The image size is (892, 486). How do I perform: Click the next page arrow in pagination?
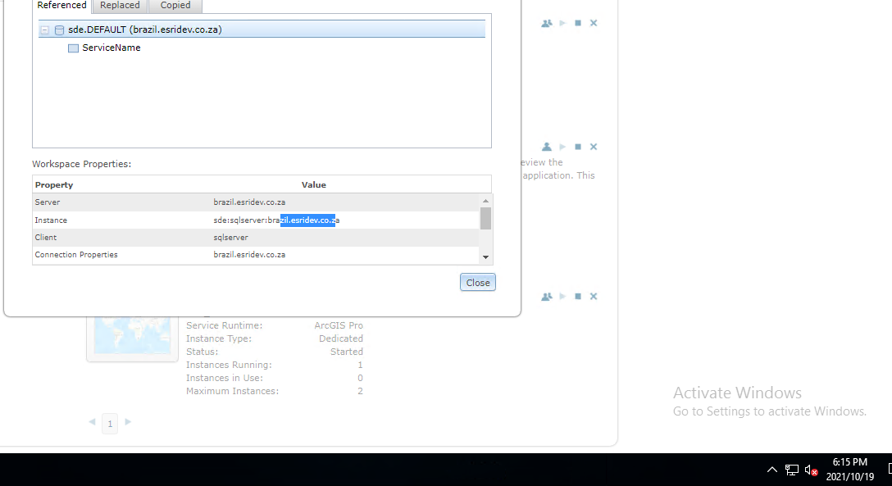(128, 423)
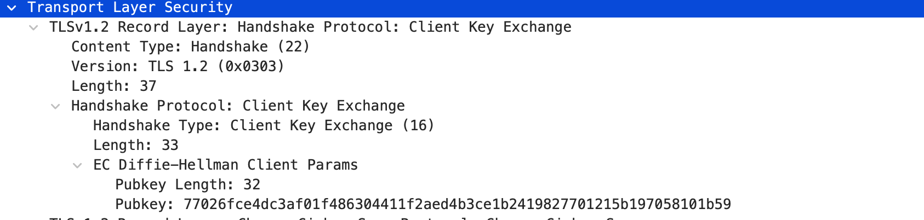Image resolution: width=924 pixels, height=220 pixels.
Task: Select the Transport Layer Security header row
Action: (x=130, y=8)
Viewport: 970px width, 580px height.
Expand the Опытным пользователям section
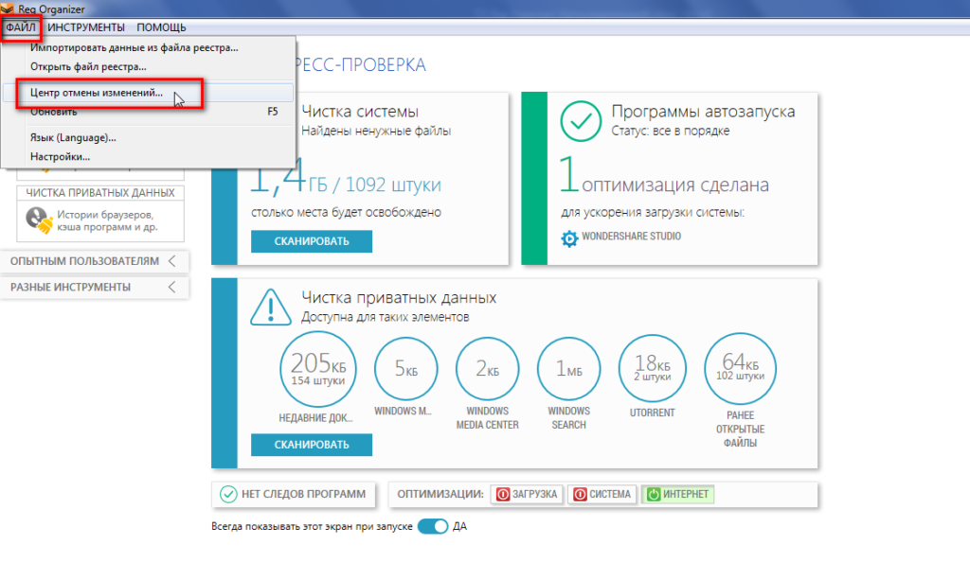(93, 261)
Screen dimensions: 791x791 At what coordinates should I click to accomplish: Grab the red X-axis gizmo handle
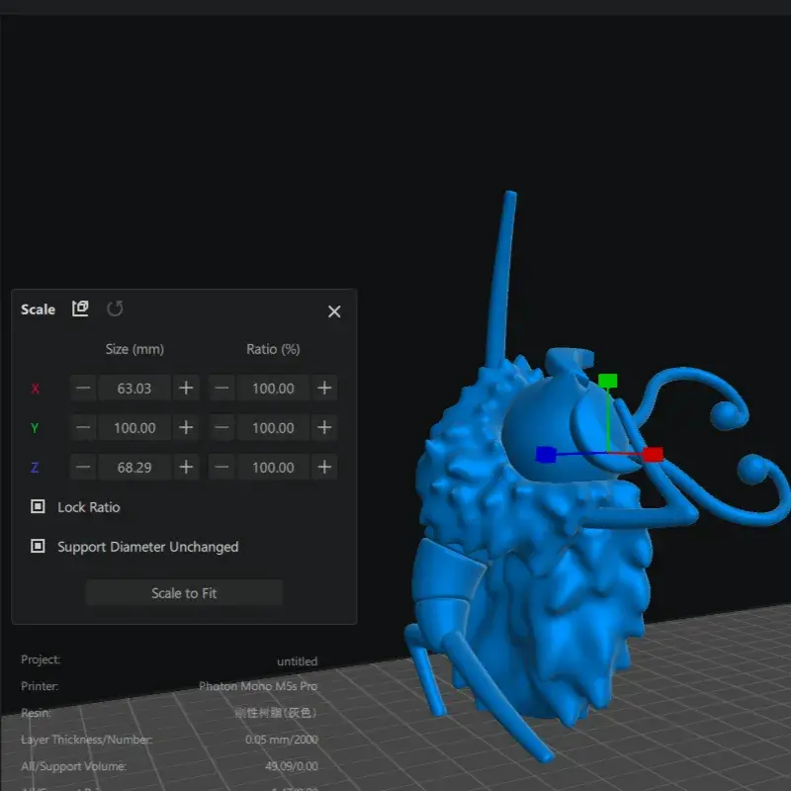[x=653, y=454]
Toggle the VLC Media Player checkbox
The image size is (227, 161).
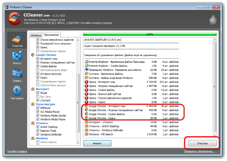(37, 112)
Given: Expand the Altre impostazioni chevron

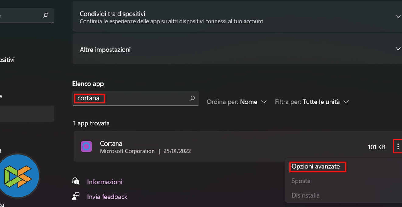Looking at the screenshot, I should [x=398, y=49].
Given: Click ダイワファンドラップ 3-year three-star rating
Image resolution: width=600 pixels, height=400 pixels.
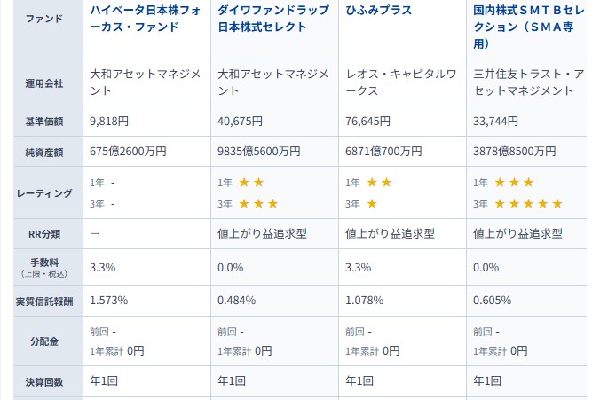Looking at the screenshot, I should pyautogui.click(x=258, y=203).
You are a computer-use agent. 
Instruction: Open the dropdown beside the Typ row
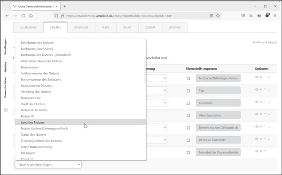[157, 91]
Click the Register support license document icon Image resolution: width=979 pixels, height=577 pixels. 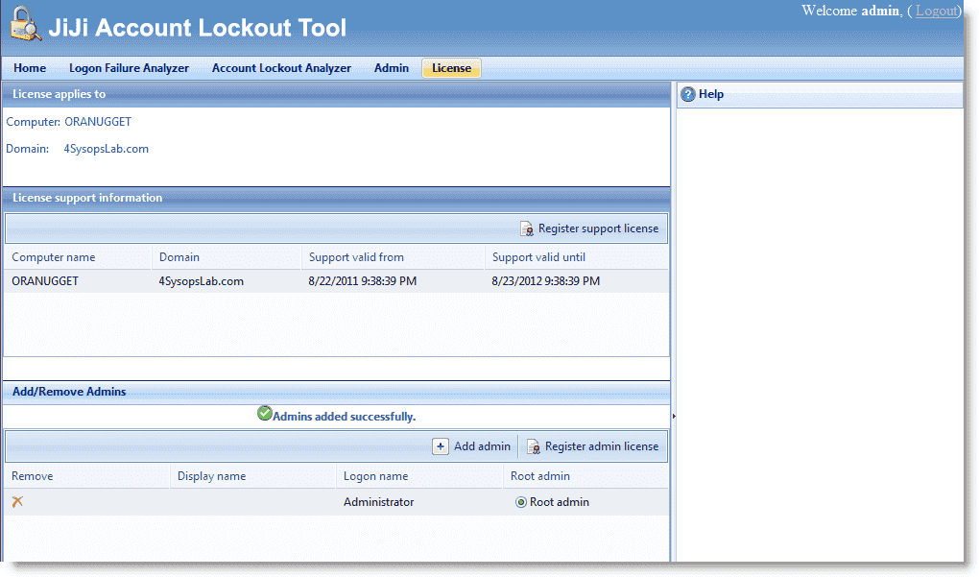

## Problem details
Emit the lines of the data above from the one containing "Image resolution: width=600" through its final line, both endpoints included. Pictures do not belong in the output.

## Solution
Image resolution: width=600 pixels, height=400 pixels.
Looking at the screenshot, I should pyautogui.click(x=258, y=203).
You are a computer-use agent. 
Instruction: Open the dropdown beside the Typ row
[157, 91]
Click the Register support license document icon Image resolution: width=979 pixels, height=577 pixels. 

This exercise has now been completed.